If the opposite of addiction is connection, perhaps it is unsurprising that 2020 heralded yet another grim milestone—a 30 percent increase in overdose deaths. For those struggling with substance abuse and mental health issues prior to the pandemic, the experience of forced isolation proved too big a burden to bear alone. Syringe services programs, also known as syringe exchanges, are key providers of harm reduction supplies. During the pandemic, many of these vital organizations had to close or scale back their services. Syringe services programs provide much more than sterile syringes and supplies; they often provide wound care tools, food, fentanyl test strips, HIV and STI testing, and naloxone, the lifesaving drug that reverses opioid overdoses. This left many in need further from accessing resources that could save their lives; however, there is a glimmer of hope on the horizon in the form of dedicated federal funding to enhance the effectiveness of these interventions.

The American Rescue Plan and the president’s 2022 budget contains something revolutionary. Although the sums are comparatively small, these plans mark the first time that the federal government has allocated money specifically for harm reduction efforts. This is a step toward realizing the president’s drug policy priorities for his first year in office. Including harm reduction in the federal budget and his drug policy priorities is a bold and commendable action by President Joe Biden, as he is the first president to do so. Here at R Street, we have been promoting harm reduction since our beginnings, and we commend the administration for adopting a pro-harm reduction policy position.

The public health strategy for harm reduction operates on the principle that abstinence-only approaches do not work at the population level. The United States tested this theory with the prohibition of alcohol. Despite it being illegal, people continued to drink. And they drank despite the supply of alcohol becoming less safe. The war on drugs is yet another example of the failure of using prohibition as the sole intervention. As such, harm reduction meets individuals where they are and not an idealized vision of where they ought to be. Opponents of harm reduction programs argue they promote increased drug use and often propose legislation to curb their operations. From Indiana to North Carolina to West Virginia, policymakers are ignoring the evidence and the results are proving devastating, with the Centers for Disease Control and Prevention (CDC) triggering a health advisory warning for the detection of several HIV outbreaks among intravenous drug users.

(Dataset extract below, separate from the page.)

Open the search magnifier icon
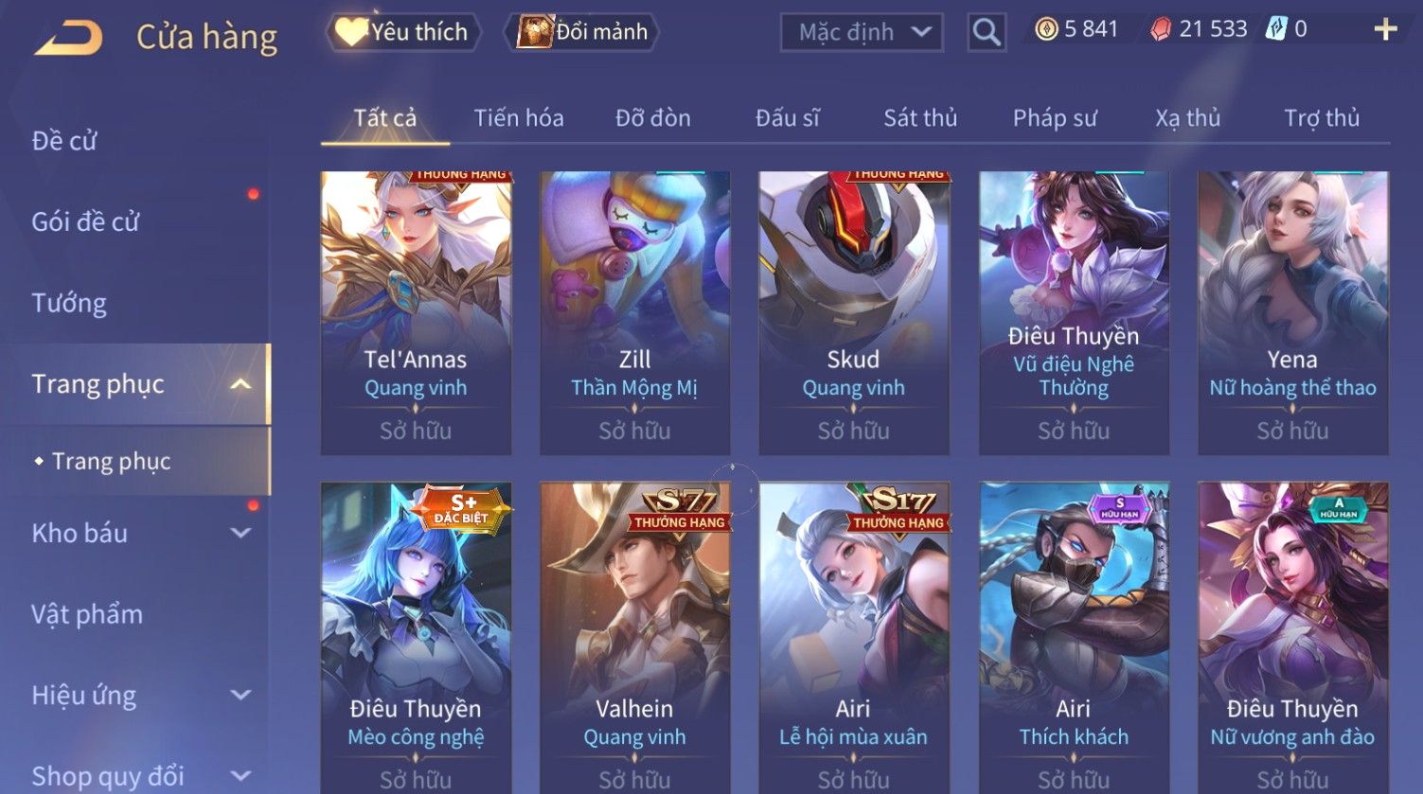This screenshot has width=1423, height=794. pos(986,33)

While the president’s efforts are targeted toward reducing overdose deaths, there is an opportunity to apply harm reduction to a number of areas impacting public health—tobacco control, sexual health, illicit drug use and alcohol consumption are examples. That is why R Street recently expanded its scope of harm reduction public policy—a recognition of the value in addressing these topics simultaneously and not in silos where they risk monopolizing one another’s success. Our new Integrated Harm Reduction program is dedicated to promoting harm reduction—in all its forms—to policymakers and practitioners alike by providing expertise, convening thought leadership and advocating for meaningful public policy change. We hope that you’ll join us in this new endeavor.